Abstract
The majority of work in person re-identification is focused primarily on the matching process at an algorithmic level, from identifying reliable features to formulating effective classifiers and distance metrics in order to improve matching scores on established ‘closed-world’ benchmark datasets of limited scope and size. Very little work has explored the pragmatic and ultimately challenging question of how to engineer working systems that best leverage the strengths and tolerate the weaknesses of the current state of the art in re-identification techniques, and which are capable of scaling to ‘open-world’ operational requirements in a large urban environment. In this work, we present the design rationale, implementational considerations and quantitative evaluation of a retrospective forensic tool known as Multi-Camera Tracking (MCT). The MCT system was developed for re-identifying and back-tracking individuals within huge quantities of open-world CCTV video data sourced from a large distributed multi-camera network encompassing different public transport hubs in a metropolis. There are three key characteristics of MCT, associativity, capacity and accessibility, that underpin its scalability to spatially large, temporally diverse, highly crowded and topologically complex urban environments with transport links. We discuss a multitude of functional features that in combination address these characteristics. We consider computer vision techniques and machine learning algorithms, including relative feature ranking for inter-camera matching, global (crowd-level) and local (person-specific) space–time profiling, attribute re-ranking and machine-guided data mining using a ‘man-in-the-loop’ interactive paradigm.
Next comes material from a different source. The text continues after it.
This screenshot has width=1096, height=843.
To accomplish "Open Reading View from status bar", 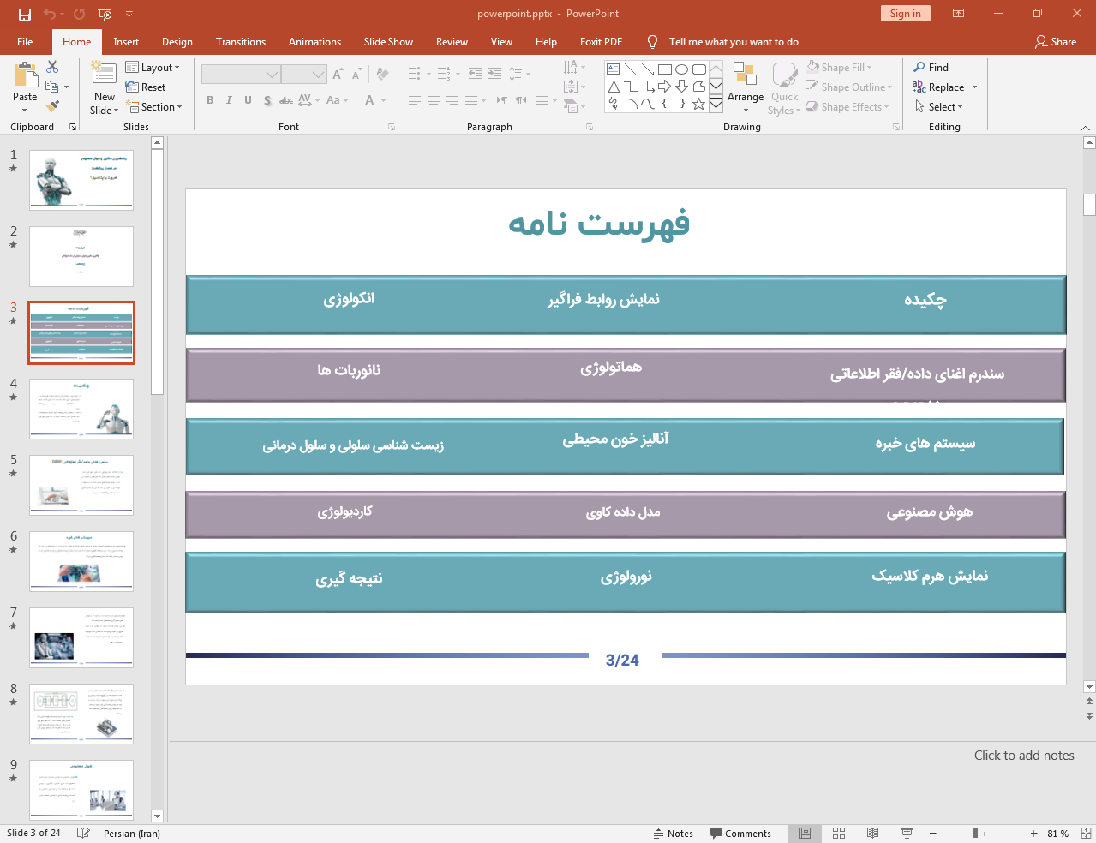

We also discuss implementational considerations designed to facilitate linear scalability to an aribitrary number of cameras by employing a distributed computing architecture. We conduct quantitative trials to illustrate the potential of the MCT system and its performance characteristics in coping with very large-scale open-world multi-camera data covering crowded transport hubs in a metropolis.
This work is dedicated to Colin Lewis, in memory of his lifelong passion for pushing the boundaries in making academic research relevant to meeting real-world challenges, and for his unequivocal support in making this work possible.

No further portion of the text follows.